Friday, August 17, 2007

Friday, August 17—Day 17

What did we eat today?

Breakfast: Toast with honey and butter

Lunch: Goat cheese and crackers, carrots, cider. (Leftover pork chop for Scott)

Dinner: Sausage and onions, green beans, cherries and yellow doll watermelon.

(no photos today—most Fridays we are on the run, and this one was no exception)

Very excited for farmers' markets tomorrow (2 of them).

I had an email from a friend today—she had been reflecting on an article she read about cutting down rainforests to provide cropland for soy production. It got her to thinking about how much soy she had added to her own diet as a lean protein source, wondering where all that soy comes from.

Well, I suppose it can be hard to know. After corn, I would guess that soybeans are the #2 commodity crop grown in the US. To the extent that people see problems with conventional agriculture, be it in soil conservation, pesticide and fertilizer use, broken subsidy systems, or genetically modified stocks, soy has them all in spades. And taken as a category, soy beans have zero traceablility, which is basically the definition of a commodity crop. When you read your food labels and see "soy protein concentrate", "soy lecithin" and a million other things, this is what you are buying. That's not to say that you can't buy soy products that are not part of the conventional commodity market—I assume that you can, though I'll confess that I do not know for sure. Certainly certified organic soy products are part of a different economy, but as big as industrial organic growing has gotten, that only assures you that some of the issues above are addressed, but not necessarily all. If you care, you have to do the homework and find out.

But another thing popped into my head, and I shared this with my friend—soy is turning out not to be the wonderfood we once thought. There are a lot of compounds in soy that are suspected of mimicing hormonal effects, perhaps causing gynecological problems, among others. I also had to point out that soy is not exactly as lean as we might assume: a 4 oz serving of firm tofu has 6 grams of fat. Compare that to 4 ounces of skinless chicken breast at 1.5 grams.

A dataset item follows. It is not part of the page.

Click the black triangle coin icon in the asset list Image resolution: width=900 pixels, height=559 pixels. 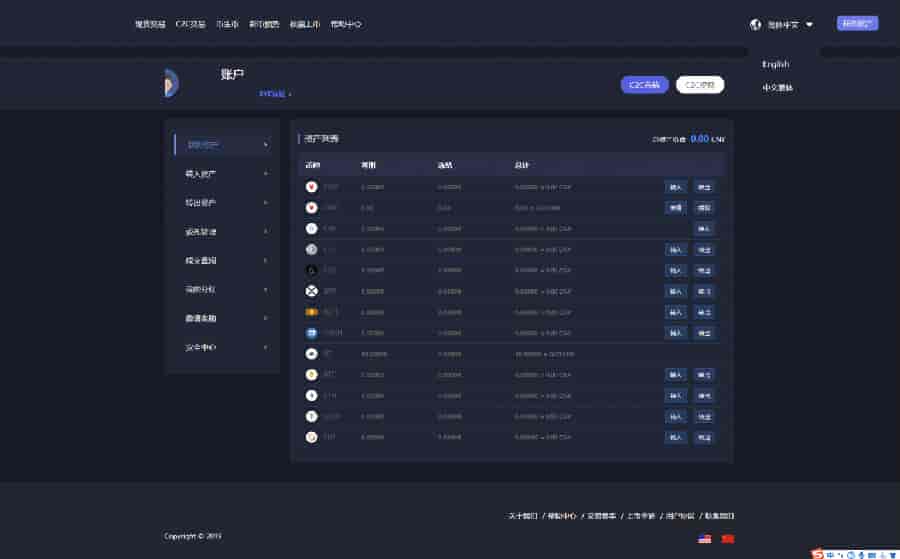click(311, 270)
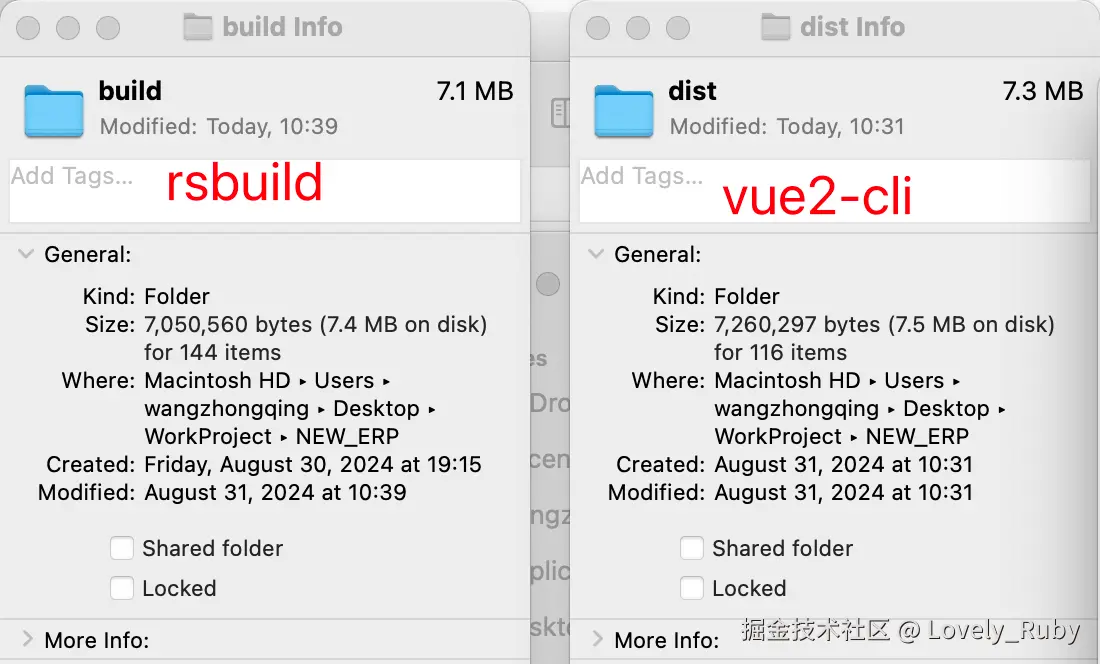
Task: Collapse the General section in build Info
Action: click(26, 255)
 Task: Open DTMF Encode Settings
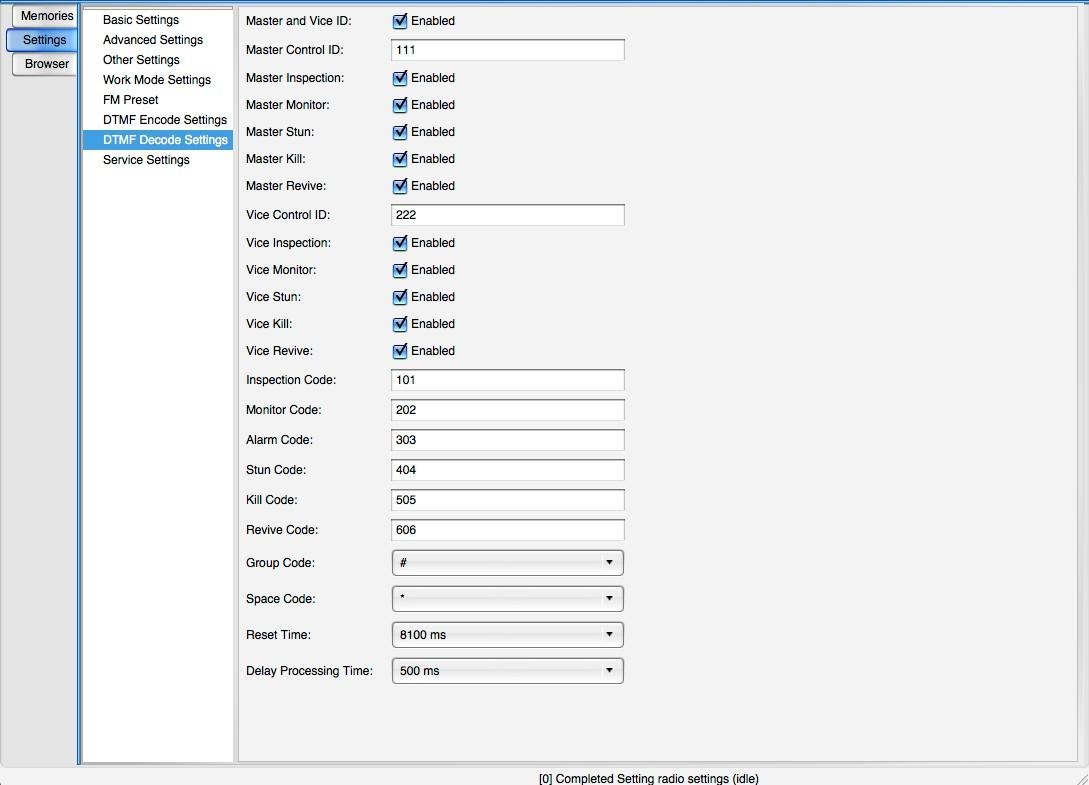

We eat tofu occasionally, but we normally opt for other protein sources, some leaner and some richer than soy. Why? I'll admit that I like meat better than tofu, but tofu is fine—I'm perfectly happy to eat it. The big thing for us is that we know where the meat comes from. We get chicken from people named Kay and Matthew, beef from Jim and Rebecca, pork from Sue and Tony. If I want to know how fresh it is or how it was raised, I will just ask them, or better yet, go see for myself. But I know for sure that the meat our family eats is not implicated in any way with destruction of rainforests or any of the other issues I noted above.

That's what we care about, so that's what we choose. What do you care about? Do your choices support that?